LEARNING NEW THINGS CAN BE FUN
Getting a lot of love in the comments from my post yesterday about Palin, the Democrats, and everyone else demagoguing the health care reform issue to death.
To wit:
1. It’s not enough that I think the bill is horrible, bad, a catastrophe, and a threat to individual liberty. I must also get hysterical about it. I must go over the edge of sanity and reason because if I don’t, it’s obvious I am a liberal and an Obama lover. I must extrapolate the most dire, sinister outcomes assumed in the debate with no evidence whatsoever that anything being proposed will lead to “death panels,” or denial of critical care. I agree, and have written previously, there are slippery slopes aplenty in what is being proposed. But the kind of over the top, exaggerated, hysterically fearful claptrap being thrown around by some conservatives is illogical, and in the end, only makes our side look like losers
(Note: Emanuel’s brother is not writing the bill, nor is Holdren going to have anything to do with running any state controlled health care system. For the reasons so many of you outlined, it is extremely doubtful that senate confirmation would be forthcoming for either gentleman if Obama was dumb enough to try and appoint them to any position of influence in his Brave New State Run Health Care Agency.)

Raw data:
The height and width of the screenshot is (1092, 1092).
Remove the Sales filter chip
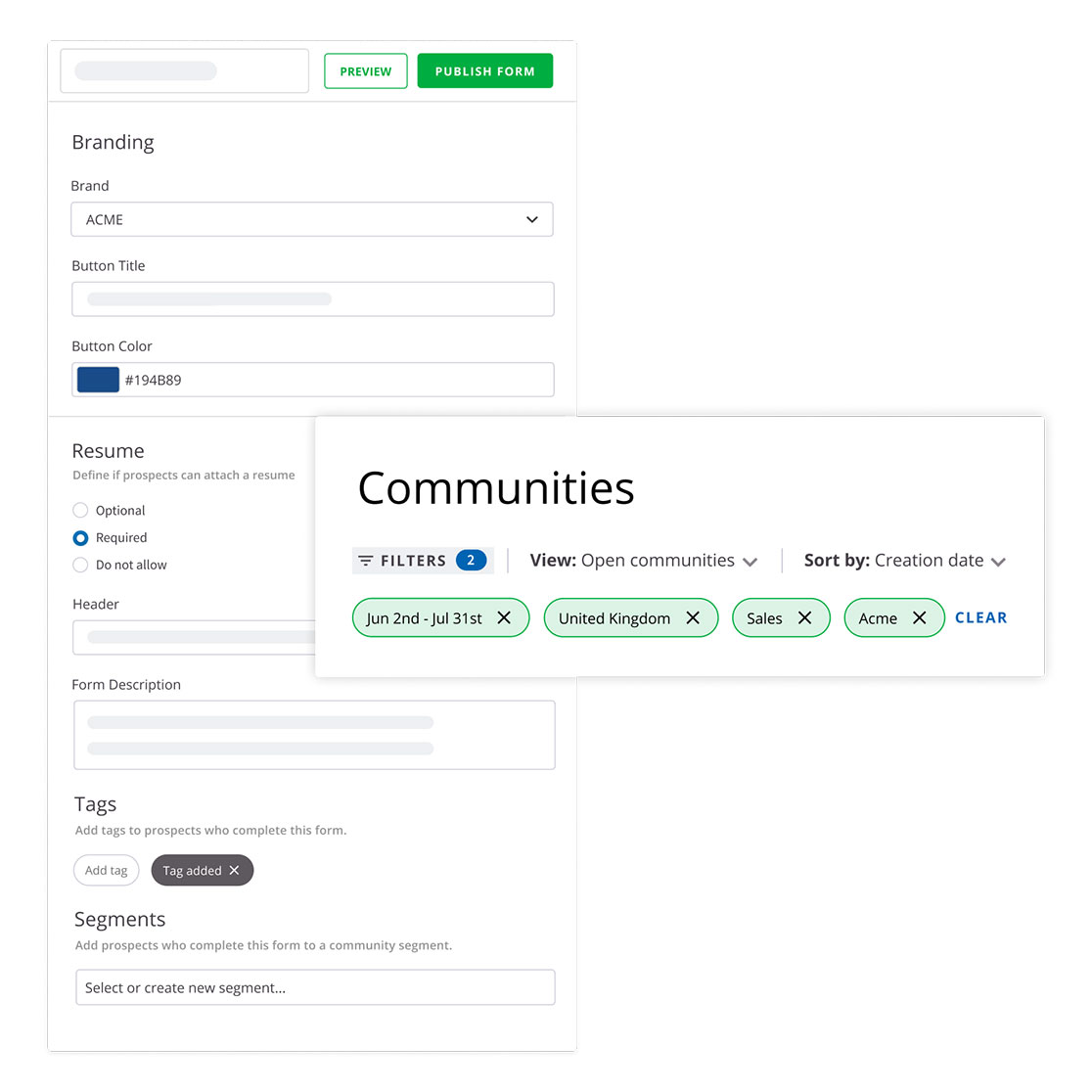(804, 617)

Aim of the task:
In the blog post about the health care reform debate, what does the writer say the exaggerated claims of some conservatives make "our side" look like? Rely only on the blog post about the health care reform debate, not on the material.

Exercise result:
Losers.